I'm sure some really hardcore geeks out there (I'm talking about you, John Gasaway) will crunch some other numbers and support a theory arguing one way or the other. To me, Brad's question yields the answer so many other questions yield: It depends.
Having (not) solved that mystery, let's dip into the rest of this week's mailbag. We'll begin with two questions about my poll ballot.
Seth, you said you would rank Xavier after they beat Georgia and Duquesne, but you still have not. What is your trepidation with ranking Xavier? Do you think they can continue their streak of Sweet 16s this year?
-- John Cassidy, Findlay, Ohio
Yes, I am going to do the so-and-so-beat-that-team-you-ranked. UCLA just beat St John's and does have more wins this year. Why no love in the Top 25?
-- John O., La Jolla, Calif.
The basic answer to both of these questions is that I only have 25 spots. For one team to move in, another has to move out. I did predict I would rank Xavier if it won at Georgia and Duquesne, but as I mentioned in my column, the résumé of St. John's is far superior. The Johnnies have six wins over teams ranked in the top 50 of the RPI, including two on the road and five against the top 25. Xavier has three top-50 wins and none against the top 25. Who's better? Nobody can say for sure until they play on a neutral court, but I say that wherever you rank Xavier, St. John's should be ranked ahead. My fellow voters obviously disagreed, ranking Xavier 24th and leaving the Red Storm out.
UCLA is also a close call, especially considering the Bruins beat St. John's on Feb. 5. Still, that game was in Pauley Pavilion, and I'm less inclined to rank teams based on head-to-head results this late in the season. Besides St. John's, UCLA's only other top-50 win was a neutral/home victory over BYU in Anaheim. And while St. John's did have that bad loss to Fordham, the Bruins also lost at home to Montana. So that's a wash. But again, in this instance my fellow voters ranked UCLA ahead of St. John's in others receiving votes.
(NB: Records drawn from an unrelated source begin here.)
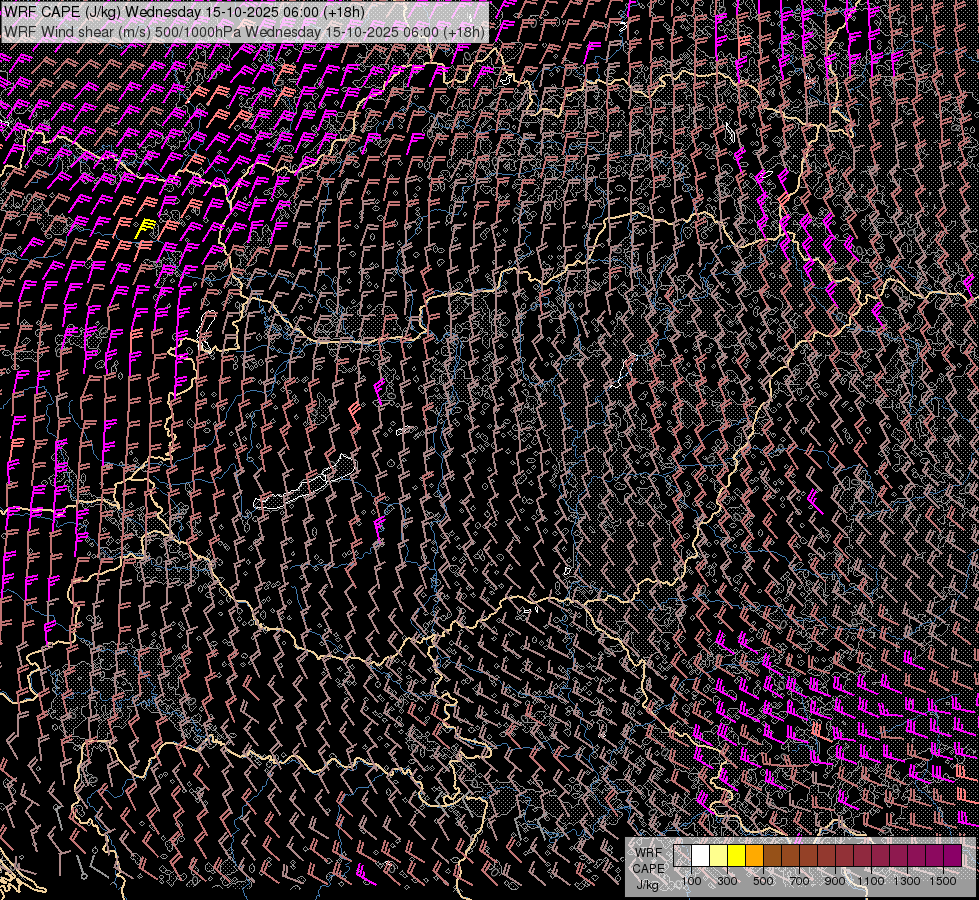Screen dimensions: 979x900
Task: Click the WRF CAPE J/kg legend label
Action: click(648, 868)
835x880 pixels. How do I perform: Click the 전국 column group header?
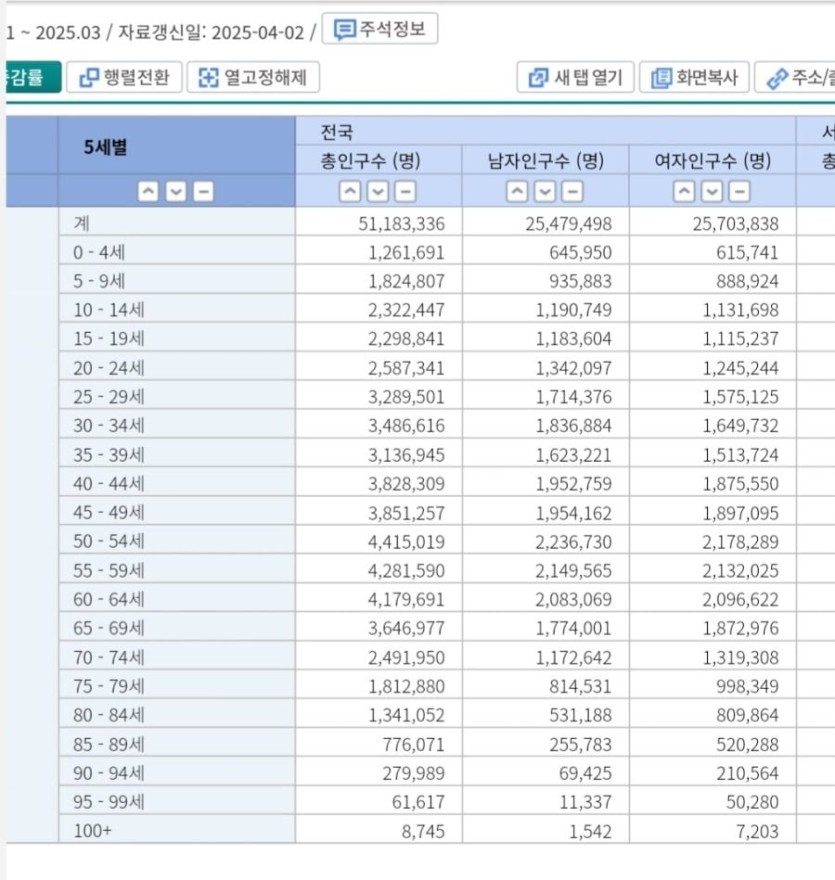tap(337, 132)
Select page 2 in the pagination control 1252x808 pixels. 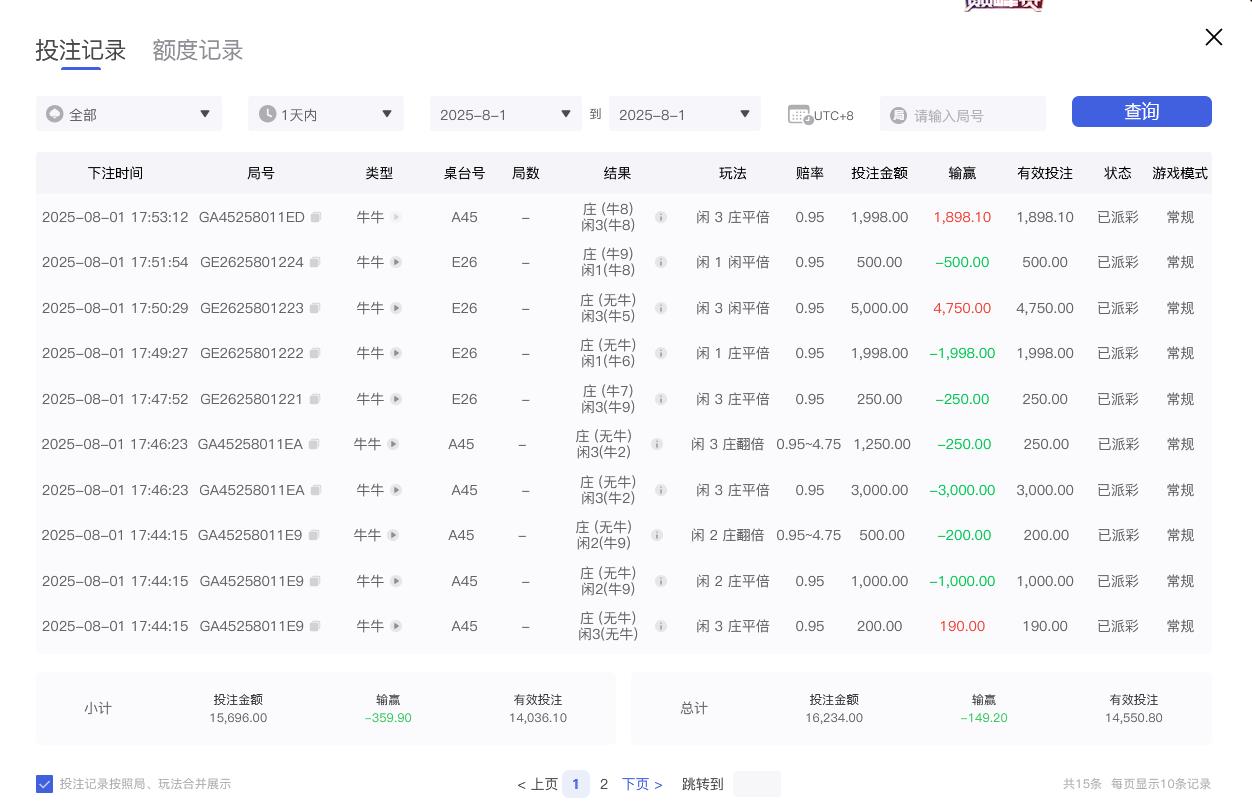(x=604, y=784)
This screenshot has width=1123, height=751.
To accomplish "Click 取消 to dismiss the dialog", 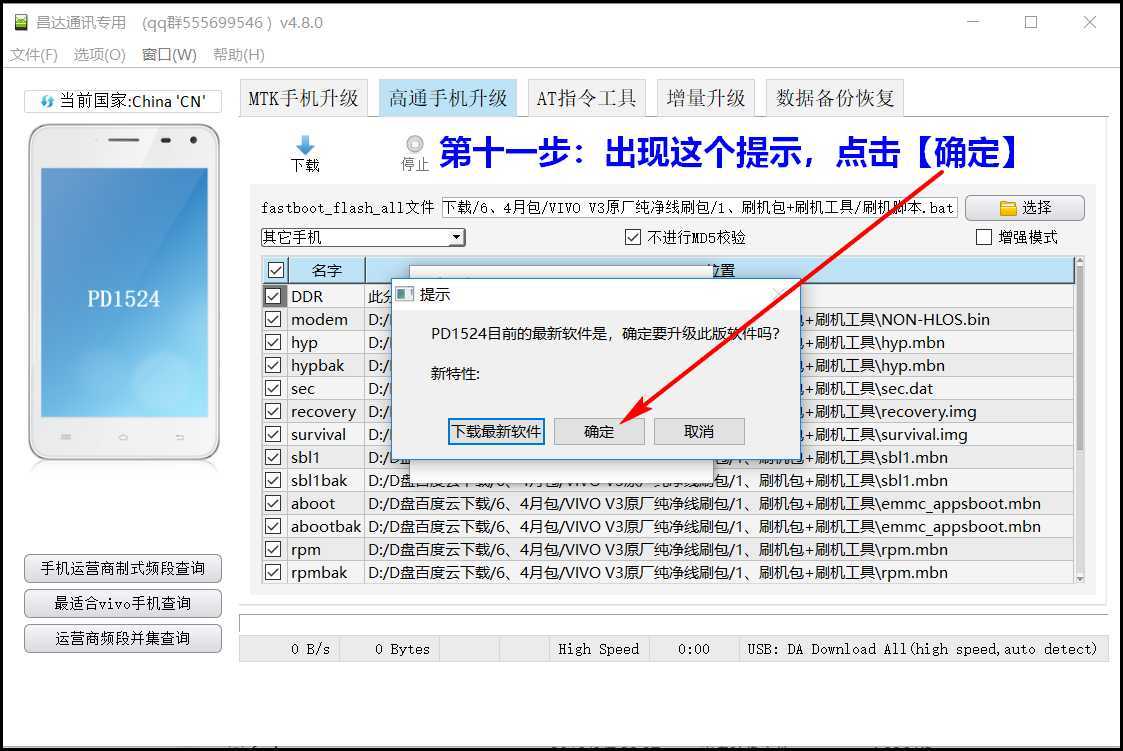I will click(x=699, y=431).
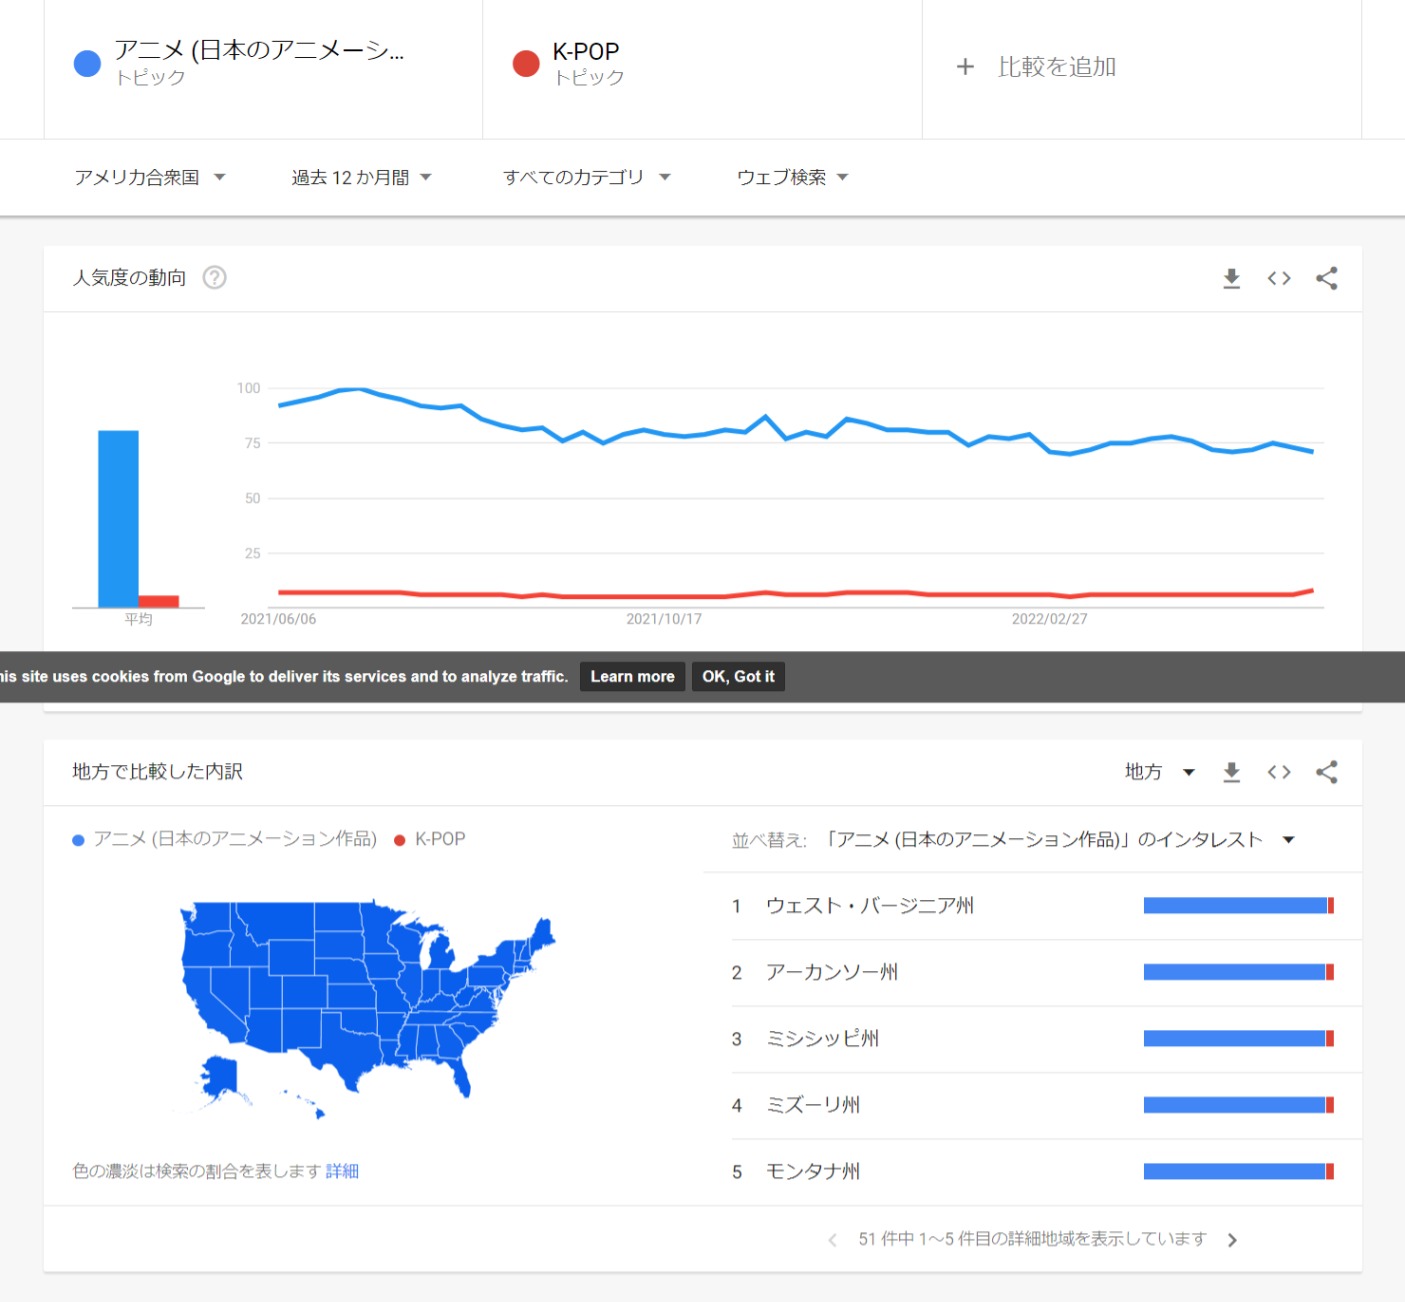Image resolution: width=1405 pixels, height=1302 pixels.
Task: Download the 地方で比較した内訳 region data
Action: (x=1231, y=772)
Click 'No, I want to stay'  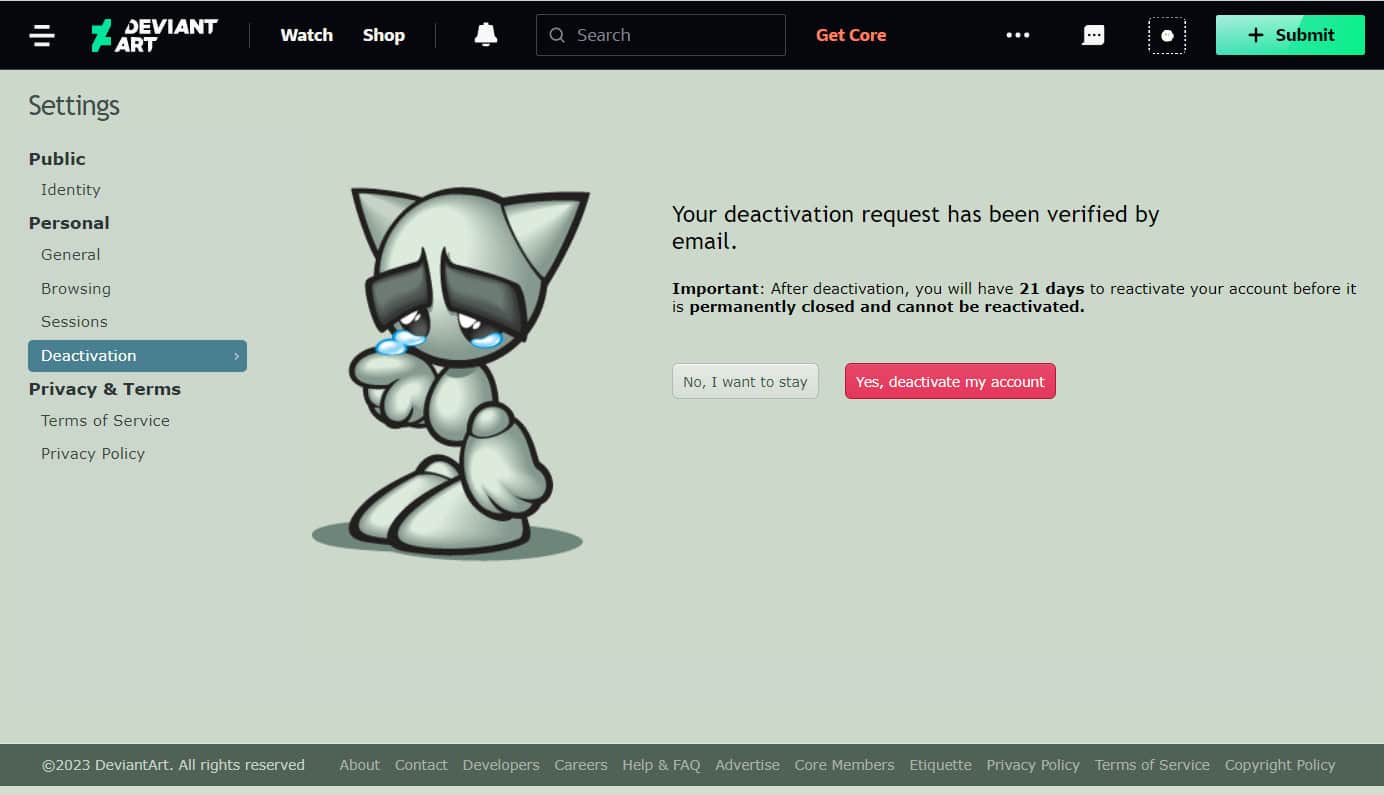745,381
That's the fun in all of this. Lots of different opinions out there, and none of them decide anything important.
After seeing San Diego State in person, it amazes me that people still question that the Aztecs could get a possible 2 seed in the NCAA tournament. They have it all to make a deep run: championship head coach, size, athleticism, point guard and an NBA first-rounder in Kawhi Leonard. To me, their season reminds me of the St. Joseph's team in 2004, only less celebrated. Do you agree?
-- Andrew Brannon, Las Vegas, Nev.
I don't know who these "people" are who are questioning San Diego State's credentials as a possible No. 2 seed, but I can promise you none of them will be in that hotel conference room in Indianapolis in three-and-a-half weeks. To me, the question regarding the Aztecs isn't whether they can garner a 2 seed, it's whether they can get a 1. A lot of people assume that San Diego State is in worse shape than BYU because it lost to the Cougars in Provo, but that is the Aztecs' only loss and they still have the return game at home on Feb. 26. If San Diego State runs the table and wins the Mountain West tournament, not only is it possible that it will get a 1 seed, I think it's downright likely.
Incidentally, I love the comparison with the Jameer Nelson-Delonte West-led St. Joseph's of 2004. To me that will always be the benchmark of mid-major greatness. I'm not sure this team is quite that good, but it's not far off, either.